Dataset items:
■ ■ ■ ■
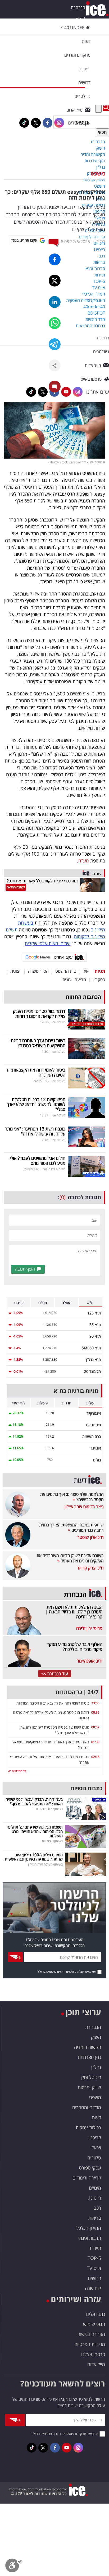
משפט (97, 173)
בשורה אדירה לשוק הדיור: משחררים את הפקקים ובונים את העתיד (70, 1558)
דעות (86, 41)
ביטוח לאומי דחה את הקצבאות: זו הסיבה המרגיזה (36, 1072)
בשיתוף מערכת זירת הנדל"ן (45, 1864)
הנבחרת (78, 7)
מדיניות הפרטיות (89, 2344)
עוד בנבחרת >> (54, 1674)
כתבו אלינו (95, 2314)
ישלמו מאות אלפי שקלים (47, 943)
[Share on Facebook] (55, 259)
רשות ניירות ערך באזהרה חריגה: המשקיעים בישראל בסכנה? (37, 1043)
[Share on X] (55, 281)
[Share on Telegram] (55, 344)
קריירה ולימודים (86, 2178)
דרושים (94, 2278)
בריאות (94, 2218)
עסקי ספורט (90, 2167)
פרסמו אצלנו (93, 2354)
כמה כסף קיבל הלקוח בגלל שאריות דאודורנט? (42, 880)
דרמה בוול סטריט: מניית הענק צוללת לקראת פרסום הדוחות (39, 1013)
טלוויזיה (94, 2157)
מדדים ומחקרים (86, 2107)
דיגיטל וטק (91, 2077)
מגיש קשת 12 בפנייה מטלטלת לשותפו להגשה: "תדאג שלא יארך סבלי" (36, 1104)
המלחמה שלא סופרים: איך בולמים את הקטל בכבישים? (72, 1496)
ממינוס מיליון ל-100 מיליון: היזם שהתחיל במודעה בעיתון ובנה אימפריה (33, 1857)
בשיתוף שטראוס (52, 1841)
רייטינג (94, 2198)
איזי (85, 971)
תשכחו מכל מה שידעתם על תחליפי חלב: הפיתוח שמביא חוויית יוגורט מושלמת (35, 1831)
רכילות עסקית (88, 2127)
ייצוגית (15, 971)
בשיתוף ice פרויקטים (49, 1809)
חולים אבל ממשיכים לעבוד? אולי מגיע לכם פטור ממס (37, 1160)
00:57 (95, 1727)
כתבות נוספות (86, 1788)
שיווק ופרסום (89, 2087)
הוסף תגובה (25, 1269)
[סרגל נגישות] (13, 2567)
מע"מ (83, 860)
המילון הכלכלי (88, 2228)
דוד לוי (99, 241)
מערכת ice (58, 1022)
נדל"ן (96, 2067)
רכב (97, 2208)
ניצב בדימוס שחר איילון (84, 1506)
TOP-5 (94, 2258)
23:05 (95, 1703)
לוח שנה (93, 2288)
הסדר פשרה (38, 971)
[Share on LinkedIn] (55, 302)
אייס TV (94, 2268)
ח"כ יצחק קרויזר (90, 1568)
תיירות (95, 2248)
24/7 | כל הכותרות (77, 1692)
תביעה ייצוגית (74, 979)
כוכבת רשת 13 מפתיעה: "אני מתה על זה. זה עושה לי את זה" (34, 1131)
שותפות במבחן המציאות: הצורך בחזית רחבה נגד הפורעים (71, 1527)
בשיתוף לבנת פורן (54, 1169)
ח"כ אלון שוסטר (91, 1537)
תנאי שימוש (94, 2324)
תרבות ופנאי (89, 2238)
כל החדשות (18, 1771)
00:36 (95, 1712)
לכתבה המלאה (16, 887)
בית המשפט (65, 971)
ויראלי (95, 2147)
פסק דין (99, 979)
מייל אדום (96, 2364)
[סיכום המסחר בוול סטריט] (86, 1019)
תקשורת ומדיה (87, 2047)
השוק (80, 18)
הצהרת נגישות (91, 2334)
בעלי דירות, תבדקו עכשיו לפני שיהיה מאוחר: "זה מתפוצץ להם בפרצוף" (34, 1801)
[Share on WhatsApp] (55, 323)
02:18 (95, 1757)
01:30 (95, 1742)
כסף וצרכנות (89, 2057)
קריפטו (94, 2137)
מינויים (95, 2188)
■ ■ ■ ■
* **TASK**
The data must come back word for word, with every picture removed.

* **RESPONSE AREA**
משפט (97, 173)
בשורה אדירה לשוק הדיור: משחררים את הפקקים ובונים את העתיד (70, 1558)
דעות (86, 41)
ביטוח לאומי דחה את הקצבאות: זו הסיבה המרגיזה (36, 1072)
בשיתוף מערכת זירת הנדל"ן (45, 1864)
הנבחרת (78, 7)
מדיניות הפרטיות (89, 2344)
עוד בנבחרת >> (54, 1674)
כתבו אלינו (95, 2314)
ישלמו מאות אלפי שקלים (47, 943)
[Share on Facebook] (55, 259)
רשות ניירות ערך באזהרה חריגה: המשקיעים בישראל בסכנה? (37, 1043)
[Share on X] (55, 281)
[Share on Telegram] (55, 344)
קריירה ולימודים (86, 2178)
דרושים (94, 2278)
בריאות (94, 2218)
עסקי ספורט (90, 2167)
פרסמו אצלנו (93, 2354)
כמה כסף קיבל הלקוח בגלל שאריות דאודורנט? (42, 880)
דרמה בוול סטריט: מניית הענק צוללת לקראת פרסום הדוחות (39, 1013)
טלוויזיה (94, 2157)
מדדים ומחקרים (86, 2107)
דיגיטל וטק (91, 2077)
מגיש קשת 12 בפנייה מטלטלת לשותפו להגשה: "תדאג שלא יארך סבלי" (36, 1104)
המלחמה שלא סופרים: איך בולמים את הקטל בכבישים? (72, 1496)
ממינוס מיליון ל-100 מיליון: היזם שהתחיל במודעה בעיתון ובנה אימפריה (33, 1857)
בשיתוף שטראוס (52, 1841)
רייטינג (94, 2198)
איזי (85, 971)
תשכחו מכל מה שידעתם על תחליפי חלב: הפיתוח שמביא חוויית יוגורט מושלמת (35, 1831)
רכילות עסקית (88, 2127)
ייצוגית (15, 971)
בשיתוף ice פרויקטים (49, 1809)
חולים אבל ממשיכים לעבוד? אולי מגיע לכם פטור ממס (37, 1160)
00:57 (95, 1727)
כתבות נוספות (86, 1788)
שיווק ופרסום (89, 2087)
הוסף תגובה (25, 1269)
[סרגל נגישות] (13, 2567)
מע"מ (83, 860)
המילון הכלכלי (88, 2228)
דוד לוי (99, 241)
מערכת ice (58, 1022)
נדל"ן (96, 2067)
רכב (97, 2208)
ניצב בדימוס שחר איילון (84, 1506)
TOP-5 (94, 2258)
23:05 (95, 1703)
לוח שנה (93, 2288)
הסדר פשרה (38, 971)
[Share on LinkedIn] (55, 302)
אייס TV (94, 2268)
ח"כ יצחק קרויזר (90, 1568)
תיירות (95, 2248)
24/7 | כל הכותרות (77, 1692)
תביעה ייצוגית (74, 979)
כוכבת רשת 13 מפתיעה: "אני מתה על זה. זה עושה לי את זה" (34, 1131)
שותפות במבחן המציאות: הצורך בחזית רחבה נגד הפורעים (71, 1527)
בשיתוף לבנת פורן (54, 1169)
ח"כ אלון שוסטר (91, 1537)
תנאי שימוש (94, 2324)
תרבות ופנאי (89, 2238)
כל החדשות (18, 1771)
00:36 (95, 1712)
לכתבה המלאה (16, 887)
בית המשפט (65, 971)
ויראלי (95, 2147)
פסק דין (99, 979)
מייל אדום (96, 2364)
[סיכום המסחר בוול סטריט] (86, 1019)
תקשורת ומדיה (87, 2047)
השוק (80, 18)
הצהרת נגישות (91, 2334)
בעלי דירות, תבדקו עכשיו לפני שיהיה מאוחר: "זה מתפוצץ להם בפרצוף" (34, 1801)
[Share on WhatsApp] (55, 323)
02:18 (95, 1757)
01:30 (95, 1742)
כסף וצרכנות (89, 2057)
קריפטו (94, 2137)
מינויים (95, 2188)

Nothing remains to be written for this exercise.